Because the audit fails loudly when segments fall outside the target band, this pattern slots directly into a CI/CD gate: a spec that produces mis-sized columns never reaches a Historical node. For the broader templating of these specs across environments, see dynamic ingestion spec generation.

Failure Modes & Diagnostics

Columnar problems surface as heap pressure, slow filters, or bloated metadata long before they read as "encoding" issues. The shell workflows below isolate the actual cause against the Coordinator, Overlord, and Historical REST APIs.

Dictionary bloat from high-cardinality dimensions. Symptom: growing Historical heap and slow GROUP BY. Confirm by inspecting per-segment dimension cardinality through segment metadata:

# Per-column cardinality for a segment interval via the SQL metadata endpoint
curl -s -X POST "http://<broker-host>:8082/druid/v2/sql" \
  -H 'Content-Type: application/json' \
  -d '{"query": "SELECT column_name, cardinality FROM sys.segments_columns
       WHERE datasource = '\''events_columnar'\''
       ORDER BY cardinality DESC LIMIT 20"}' | jq

Root cause is a filterable-by-accident unique column carrying a dictionary and bitmaps. Remediation: set createBitmapIndex: false (or drop the dimension), then compact the affected interval.

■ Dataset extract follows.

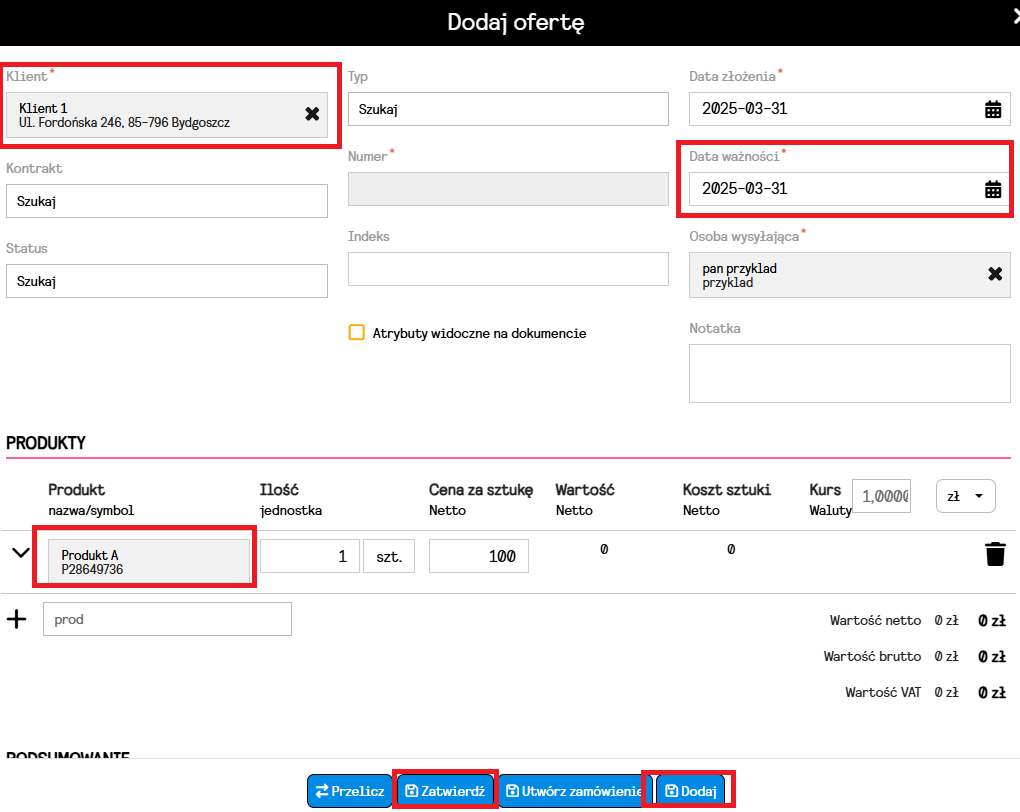
Task: Click the Cena za sztukę price field
Action: tap(478, 557)
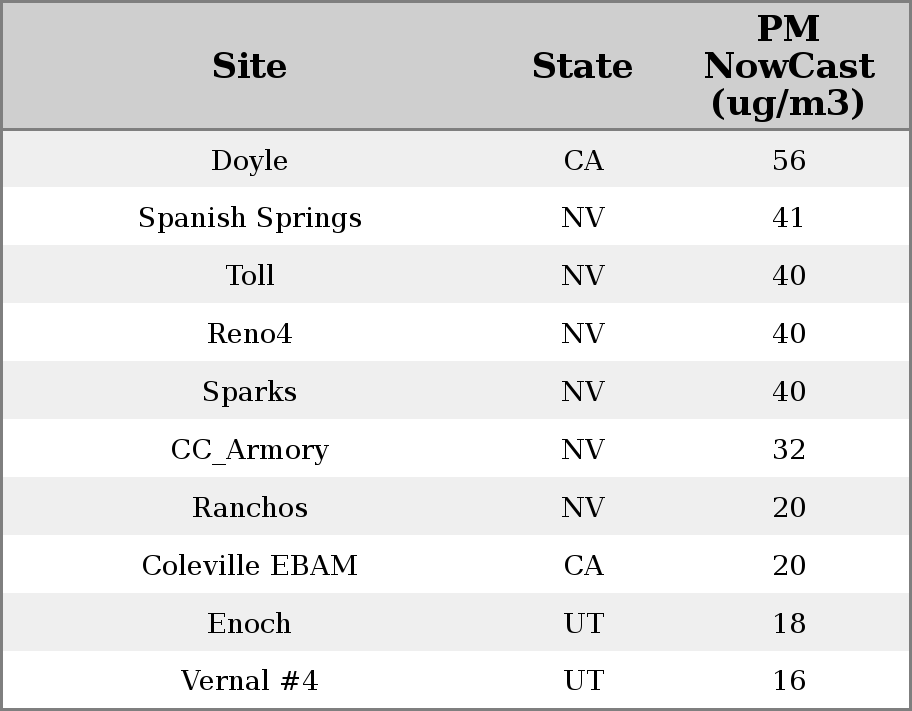Click the Toll site cell
The width and height of the screenshot is (912, 711).
click(x=249, y=276)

Oversized or undersized segments. Symptom: OOM during load, or metadata store bloat with many tiny segments. Diagnose the size distribution and Historical heap directly:

# Segment size distribution for a datasource
curl -s "http://<coordinator-host>:8081/druid/coordinator/v1/datasources/events_columnar/segments?full=true" \
  | jq '.[] | {id: .identifier, size_mb: (.size / 1048576 | floor)}'

# Historical JVM GC / heap pressure while segments load
jstat -gcutil <historical_pid> 1000 5

Root cause is a targetRowsPerSegment calibrated against raw rather than compressed row size. Remediation: recompute with the formula above and run a compaction pass rather than editing the value mid-pipeline.

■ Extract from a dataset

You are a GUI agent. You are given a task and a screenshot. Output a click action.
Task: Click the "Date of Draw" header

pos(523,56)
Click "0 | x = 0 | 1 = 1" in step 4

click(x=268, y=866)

Codec mismatch against tier. Symptom: cold-tier storage cost higher than expected, or hot-tier scans burning CPU on decompression. Inspect the effective indexSpec recorded on published segments and confirm it matches the tier the segment now lives on:

# Full payload for a single segment, including its indexSpec
curl -s "http://<coordinator-host>:8081/druid/coordinator/v1/metadata/datasources/events_columnar/segments" \
  -H 'Content-Type: application/json' -d '["2026-07-01T00:00:00.000Z/2026-07-02T00:00:00.000Z"]' \
  | jq '.[0] | {interval: .interval, indexSpec: .shardSpec, size_mb: (.size/1048576|floor)}'

Remediation: re-run compaction with the tier-appropriate dimensionCompression/metricCompression, coordinated with the retention rules that move data between tiers under automated compaction and retention optimization.

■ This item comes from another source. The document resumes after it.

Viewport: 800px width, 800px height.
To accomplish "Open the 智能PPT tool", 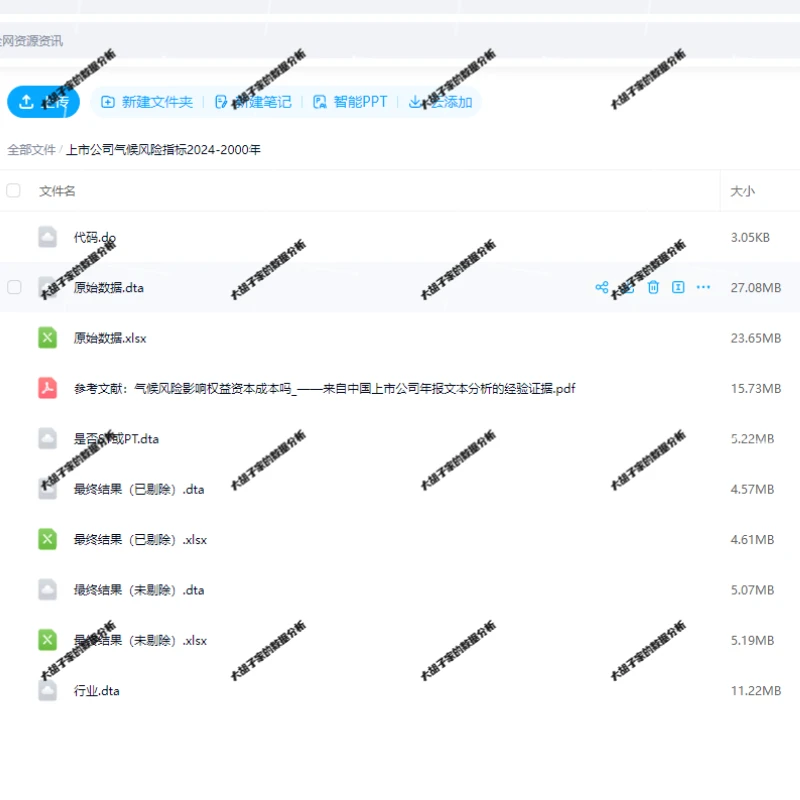I will [x=352, y=101].
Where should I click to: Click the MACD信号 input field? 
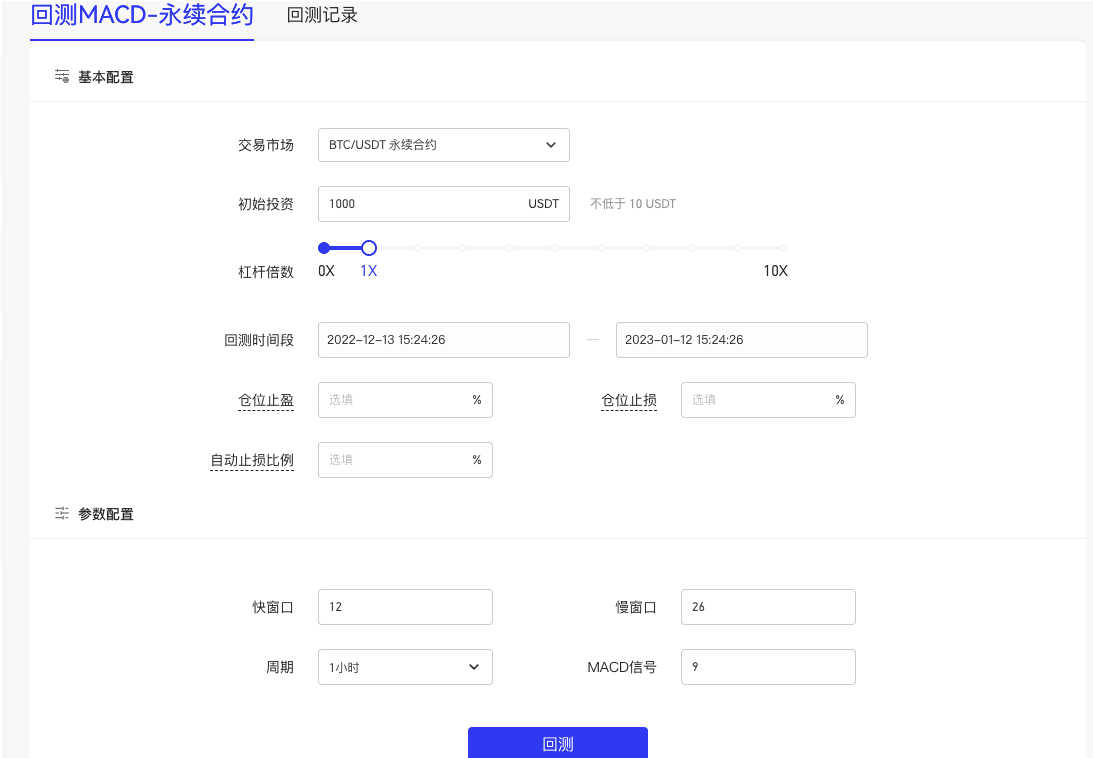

Missing segment metadata after ingestion. Symptom: partial query results despite a SUCCESS task. Confirm registration and expected replication:

curl -s "http://<coordinator-host>:8081/druid/coordinator/v1/metadata/datasources/events_columnar" | jq

Root cause is usually inconsistent dataSource naming or an interval never handed off. Remediation is post-ingestion verification wired into the pipeline, as covered in schema validation for Druid specs.